Could you repeat the data from the line containing "Where should I click to: Collapse" through the end of the data, swapping "SERVERS" for "DATABASES" and leaving everything else unchanged, and omit the pictures from your version?

*Entries supplied*:
# # # # # # #

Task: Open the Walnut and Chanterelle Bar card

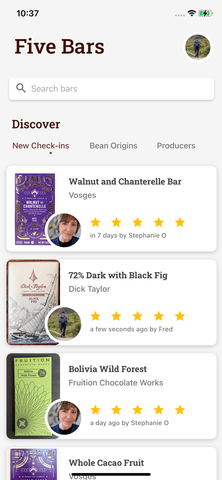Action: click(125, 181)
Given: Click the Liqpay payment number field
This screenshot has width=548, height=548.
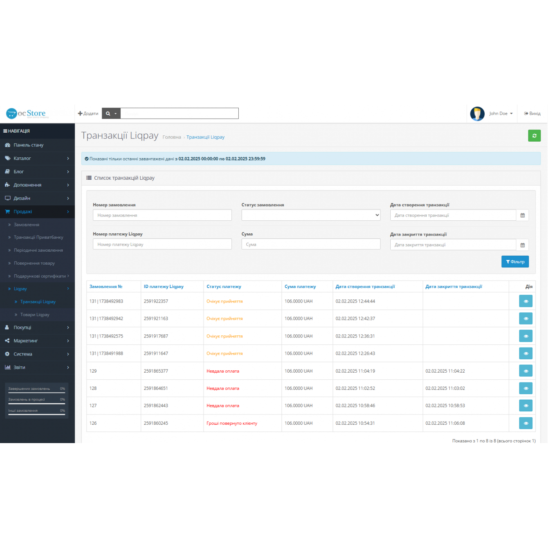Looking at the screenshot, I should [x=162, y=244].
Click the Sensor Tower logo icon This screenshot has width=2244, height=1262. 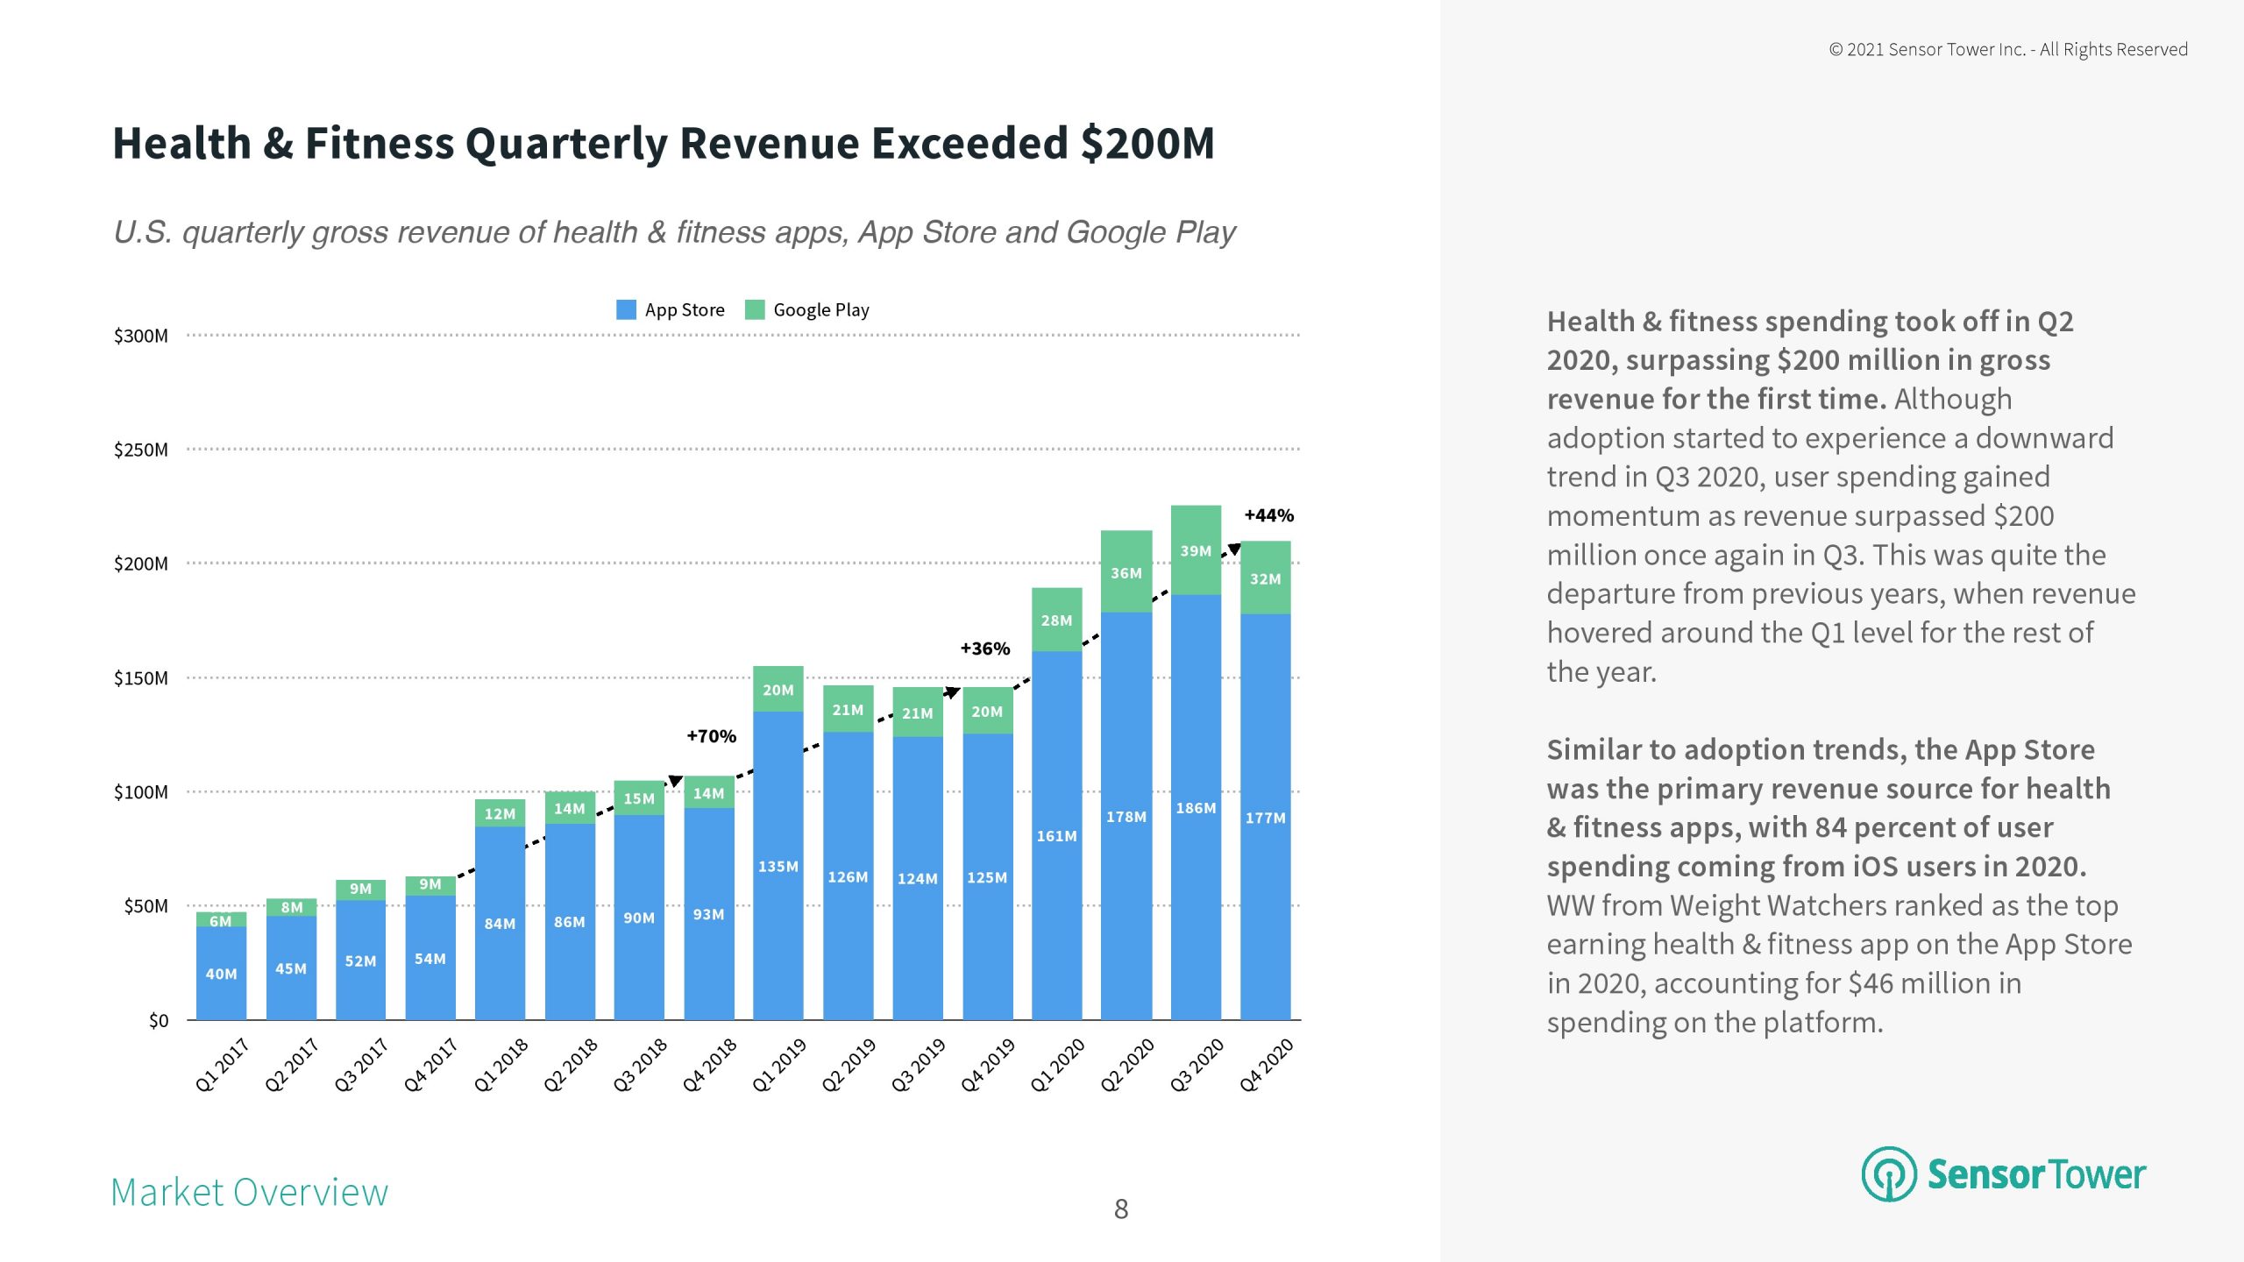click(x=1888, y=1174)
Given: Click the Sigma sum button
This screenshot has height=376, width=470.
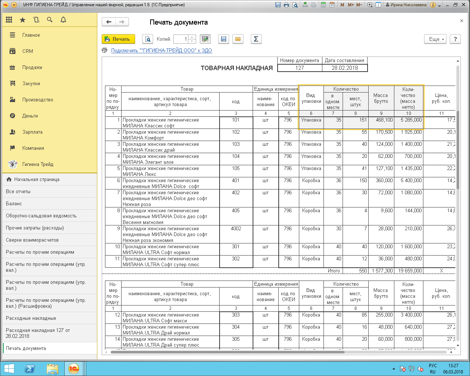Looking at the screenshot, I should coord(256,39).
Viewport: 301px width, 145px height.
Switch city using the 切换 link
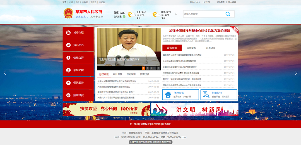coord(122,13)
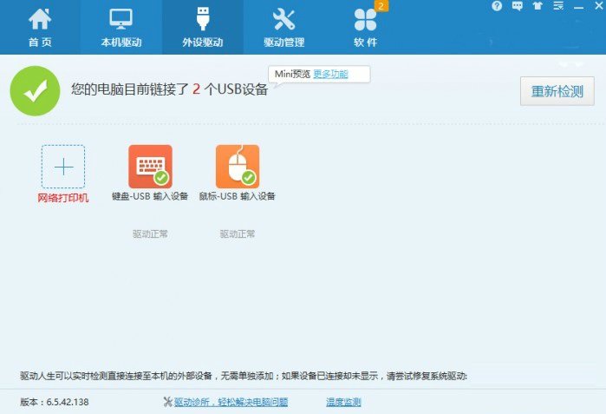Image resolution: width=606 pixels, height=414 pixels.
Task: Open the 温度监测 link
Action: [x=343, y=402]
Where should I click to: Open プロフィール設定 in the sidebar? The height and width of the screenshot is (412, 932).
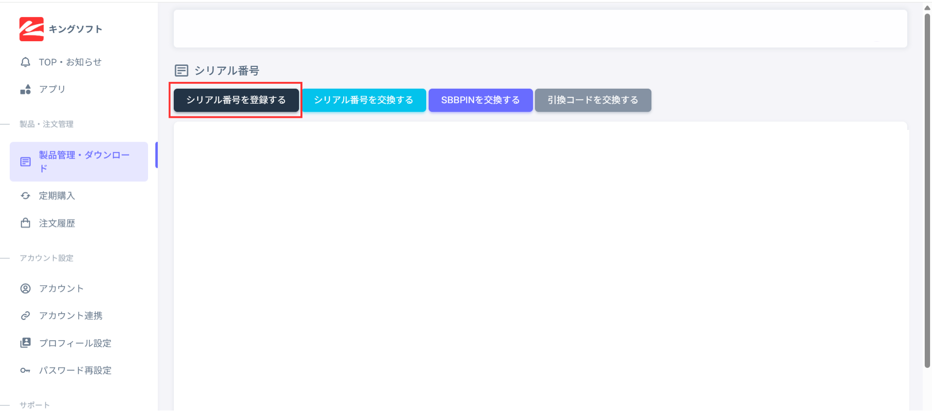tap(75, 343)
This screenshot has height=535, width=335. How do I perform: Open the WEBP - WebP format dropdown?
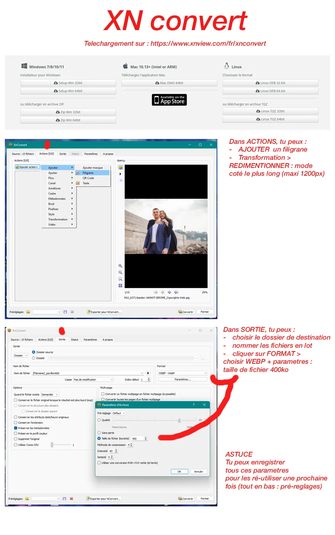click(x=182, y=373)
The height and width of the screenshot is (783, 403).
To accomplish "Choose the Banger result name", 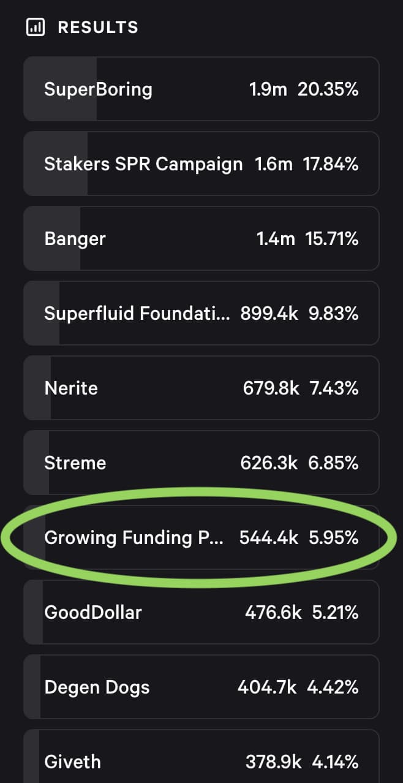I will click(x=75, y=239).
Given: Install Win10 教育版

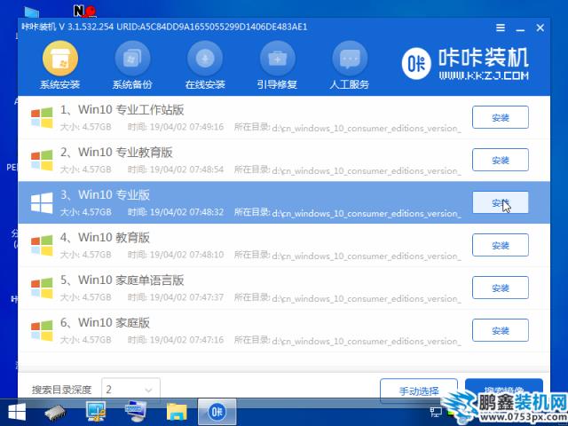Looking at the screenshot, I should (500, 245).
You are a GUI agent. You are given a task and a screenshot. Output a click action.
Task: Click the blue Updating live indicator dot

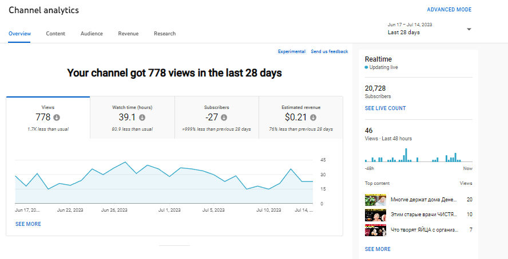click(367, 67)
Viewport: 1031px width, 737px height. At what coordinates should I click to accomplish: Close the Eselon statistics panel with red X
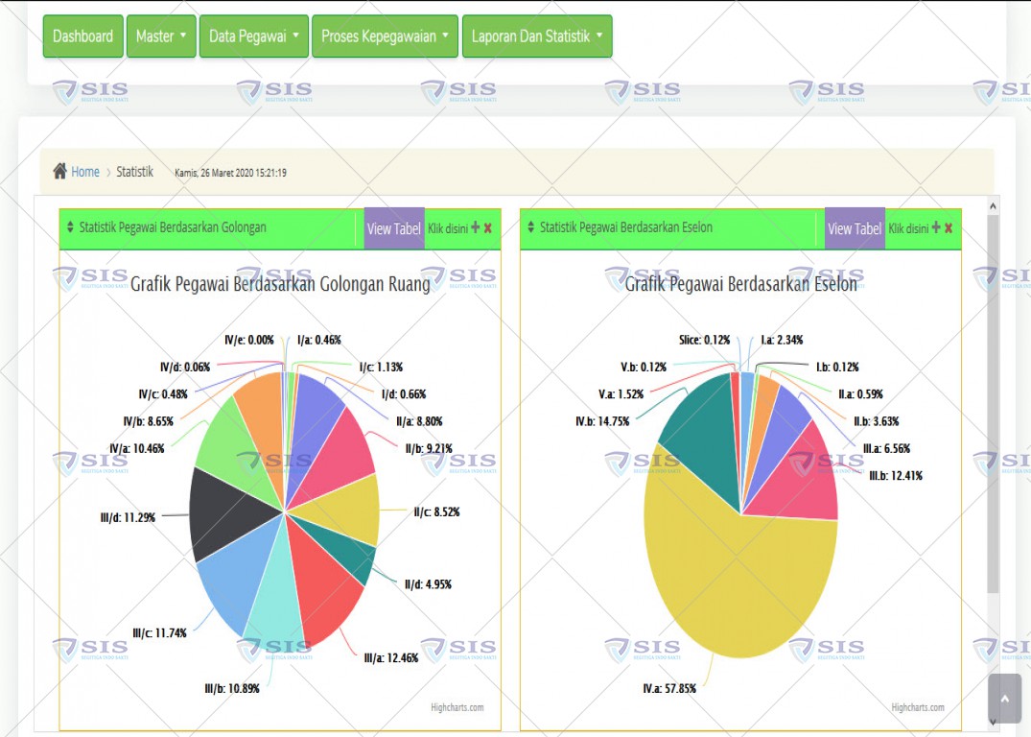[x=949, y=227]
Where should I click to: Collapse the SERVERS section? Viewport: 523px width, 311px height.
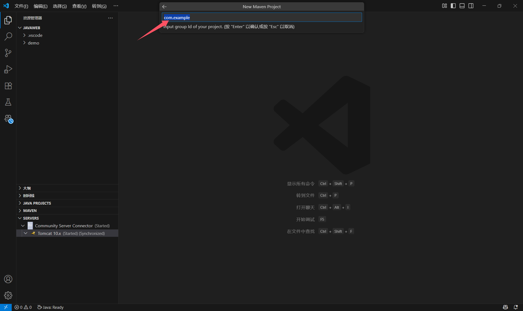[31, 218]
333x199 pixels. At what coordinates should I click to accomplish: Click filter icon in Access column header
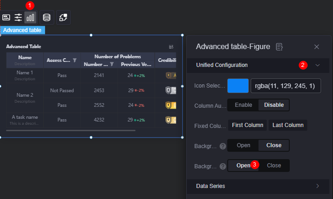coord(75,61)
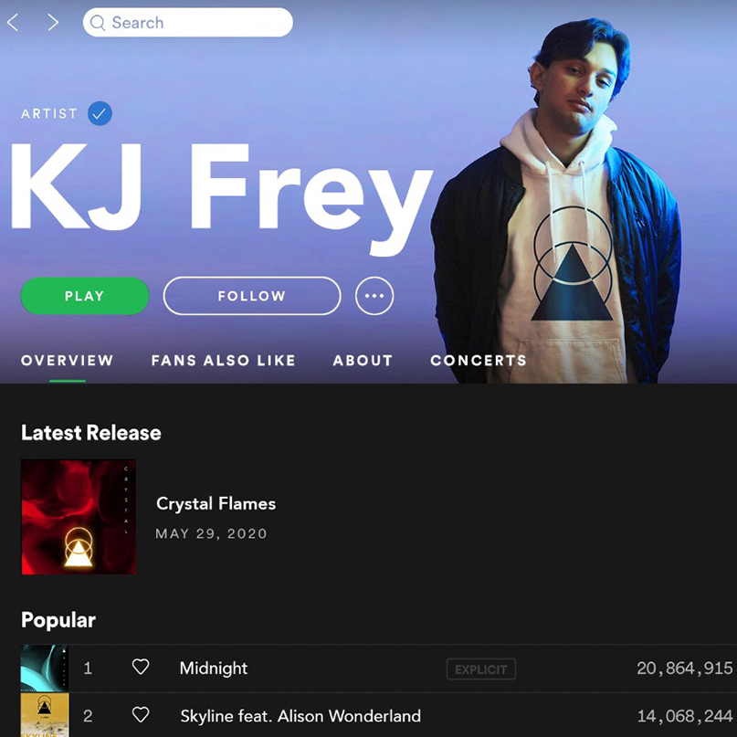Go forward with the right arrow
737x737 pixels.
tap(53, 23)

# # # # # # #

*Output below*:
Where should I click to: Collapse the DATABASES section? Viewport: 523px width, 311px height.
[31, 218]
333x199 pixels. At what coordinates should I click to accomplish: Click filter icon in Access column header
coord(75,61)
Go forward with the right arrow
737x737 pixels.
tap(53, 23)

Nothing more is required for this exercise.